> **Exercise aim**
Give back exactly the lines of the entries below from the line with "Click the Personal Details user icon" to the line with "You are a GUI", inclusive, and only those.

Collected data entries
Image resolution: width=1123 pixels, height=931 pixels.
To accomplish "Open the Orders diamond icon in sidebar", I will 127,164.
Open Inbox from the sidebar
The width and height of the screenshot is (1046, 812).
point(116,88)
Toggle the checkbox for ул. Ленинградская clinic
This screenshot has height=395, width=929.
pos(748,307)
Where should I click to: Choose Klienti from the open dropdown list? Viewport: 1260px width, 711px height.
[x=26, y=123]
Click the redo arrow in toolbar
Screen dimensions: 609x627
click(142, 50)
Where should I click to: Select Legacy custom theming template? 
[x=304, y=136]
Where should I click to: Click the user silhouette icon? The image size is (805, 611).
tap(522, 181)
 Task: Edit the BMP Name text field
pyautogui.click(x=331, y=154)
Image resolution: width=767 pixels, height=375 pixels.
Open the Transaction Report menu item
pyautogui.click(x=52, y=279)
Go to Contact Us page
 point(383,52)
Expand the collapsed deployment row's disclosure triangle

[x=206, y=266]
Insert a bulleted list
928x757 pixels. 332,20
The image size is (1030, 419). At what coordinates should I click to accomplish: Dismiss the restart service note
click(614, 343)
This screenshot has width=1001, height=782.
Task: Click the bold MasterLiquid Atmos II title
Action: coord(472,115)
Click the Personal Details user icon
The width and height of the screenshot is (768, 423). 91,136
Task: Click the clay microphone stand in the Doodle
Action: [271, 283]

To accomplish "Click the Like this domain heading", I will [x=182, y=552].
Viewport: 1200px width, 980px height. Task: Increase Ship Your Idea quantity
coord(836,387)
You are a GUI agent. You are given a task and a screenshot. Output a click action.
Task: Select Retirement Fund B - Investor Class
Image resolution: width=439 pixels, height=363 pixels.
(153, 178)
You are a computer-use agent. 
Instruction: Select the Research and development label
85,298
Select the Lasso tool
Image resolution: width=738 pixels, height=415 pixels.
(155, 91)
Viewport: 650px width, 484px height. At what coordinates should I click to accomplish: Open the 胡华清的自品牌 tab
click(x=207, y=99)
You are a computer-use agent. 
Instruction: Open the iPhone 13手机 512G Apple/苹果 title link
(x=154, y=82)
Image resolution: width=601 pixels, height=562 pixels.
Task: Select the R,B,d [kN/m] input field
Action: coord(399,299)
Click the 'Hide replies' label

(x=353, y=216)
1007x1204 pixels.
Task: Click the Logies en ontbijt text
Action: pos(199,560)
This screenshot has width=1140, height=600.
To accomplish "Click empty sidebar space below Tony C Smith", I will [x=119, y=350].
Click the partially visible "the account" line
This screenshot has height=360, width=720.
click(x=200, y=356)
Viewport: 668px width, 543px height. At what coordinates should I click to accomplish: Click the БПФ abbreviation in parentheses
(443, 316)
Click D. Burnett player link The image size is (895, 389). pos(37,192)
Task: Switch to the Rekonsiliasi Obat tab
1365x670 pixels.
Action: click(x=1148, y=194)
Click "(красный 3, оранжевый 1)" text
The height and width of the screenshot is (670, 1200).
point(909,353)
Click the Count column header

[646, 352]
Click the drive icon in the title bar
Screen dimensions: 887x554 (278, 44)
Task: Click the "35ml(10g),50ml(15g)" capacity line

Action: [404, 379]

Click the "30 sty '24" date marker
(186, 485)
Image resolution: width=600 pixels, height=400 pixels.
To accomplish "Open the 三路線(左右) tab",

> **Task response**
Click the Personal Details user icon
The width and height of the screenshot is (768, 423). 91,136
Task: Click the clay microphone stand in the Doodle
Action: [271, 283]

To accomplish "Click the Like this domain heading", I will [x=182, y=552].
Viewport: 1200px width, 980px height. Task: Increase Ship Your Idea quantity
coord(836,387)
You are a GUI agent. You are given a task and a screenshot. Output a click action.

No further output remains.